### Короткое задание 1
Перепиши отрывок о Всеволодове: всё от «Последний раз Всеволодов» вниз до «на сторону противника.», заменив «Полевого штаба» на «Главного штаба».
### Короткое задание 2
Назови всех людей, которых отрывок о Всеволодове упоминает с инициалами.
### Короткое задание 3
Продолжи отрывок о Всеволодове после его последнего предложения.
++++ Извлечённый текст
Последний раз Всеволодов отправил просьбу начальнику Полевого штаба РВСР Ф.В. Костяеву, члену РВСР К.А. Мехоношину и в РВС Кавказского фронта о переводе на Кавказ даже с понижением 5 апреля 1919 г., и, разумеется, ему вновь было отказано[994]. Впрочем, о возможности выполнить эту просьбу начальник Полевого штаба 8 апреля добросовестно запросил начальника штаба Южного фронта Генштаба В.Ф. Тарасова и председателя РВС Каспийско-Кавказского фронта К.А. Мехоношина[995]. Возможно, с этим был связан последовавший тогда же отзыв Всеволодова из 9-й армии. Судя по всему, Всеволодов уже тогда понял, что большевики просто хотят использовать его в своих интересах до полного истощения, и это, по всей видимости, стало причиной его последующего перехода на сторону противника.
++++++++
++++ Предоставленный материал
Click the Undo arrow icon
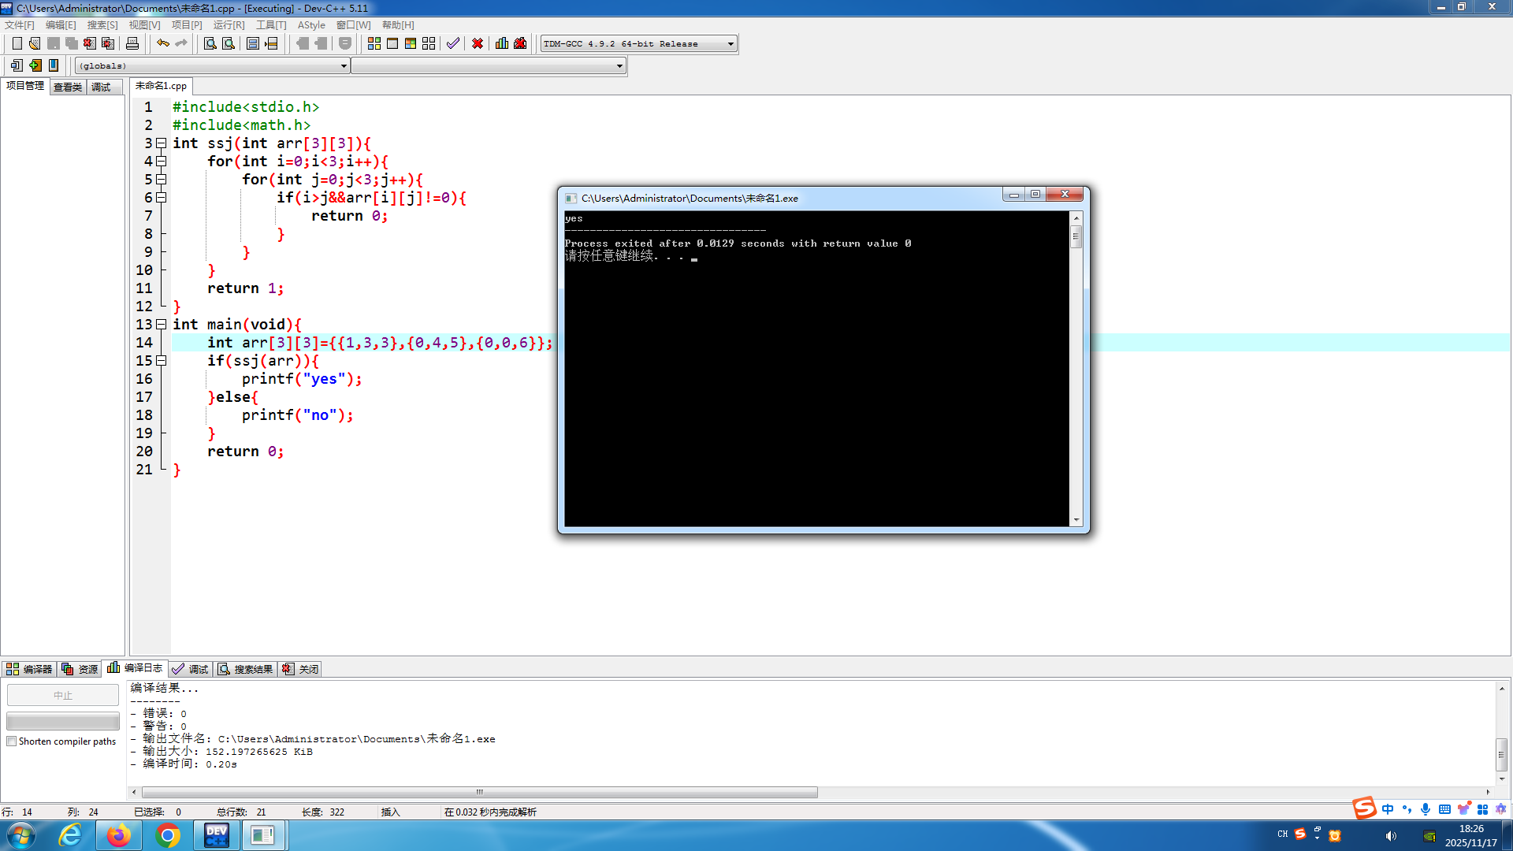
++++++++
### Ответ к заданию 1
Последний раз Всеволодов отправил просьбу начальнику Главного штаба РВСР Ф.В. Костяеву, члену РВСР К.А. Мехоношину и в РВС Кавказского фронта о переводе на Кавказ даже с понижением 5 апреля 1919 г., и, разумеется, ему вновь было отказано[994]. Впрочем, о возможности выполнить эту просьбу начальник Главного штаба 8 апреля добросовестно запросил начальника штаба Южного фронта Генштаба В.Ф. Тарасова и председателя РВС Каспийско-Кавказского фронта К.А. Мехоношина[995]. Возможно, с этим был связан последовавший тогда же отзыв Всеволодова из 9-й армии. Судя по всему, Всеволодов уже тогда понял, что большевики просто хотят использовать его в своих интересах до полного истощения, и это, по всей видимости, стало причиной его последующего перехода на сторону противника.

### Ответ к заданию 2
Ф.В. Костяев, К.А. Мехоношин, В.Ф. Тарасов

### Ответ к заданию 3
В эмигрантских воспоминаниях Всеволодов отмечал, что даже в апреле 1919 г. у него не было твердого намерения бежать к белым. Все случилось позднее и ситуативно. Это соответствует известным нам документам. Более того, военспецу явно льстили высокие назначения в Красной армии: «По прибытии в штаб Южного фронта я был назначен Троцким начальником этого штаба. Мне это назначение на такой высокий пост, с одной стороны, импонировало, а с другой, было весьма неприятным сюрпризом. Если в должности начальника штаба IX [армии] побег к белым был сопряжен для меня с большими трудностями, то в должности начальника штаба Южного фронта он был совершенно невозможен. Как известно, штаб Южного фронта находился в г[ороде] Козлове, в глубоком тылу, местами — в 80-100 километрах от линии фронта, а потому и намерение добраться к нему и незамеченным, да еще с семьей, перейти линию огня было утопией. Я уже было смирился с этим назначением и решил — волею судьбы — отсрочить свой побег на неопределенное время, как вдруг пришла вторая телеграмма Троцкого, назначившего меня командующим IX армией. Судьба снова мне улыбалась»[996].

По мнению Всеволодова, на посту командующего армией он «был бесконтрольным хозяином громадного плацдарма, занимаемого IX армией, а потому и переход на какой-либо из точек этого плацдарма, особенно при отступлении IX армии, и возможность затеряться в прилегающих донецких степях было самым простым и легким делом»[997].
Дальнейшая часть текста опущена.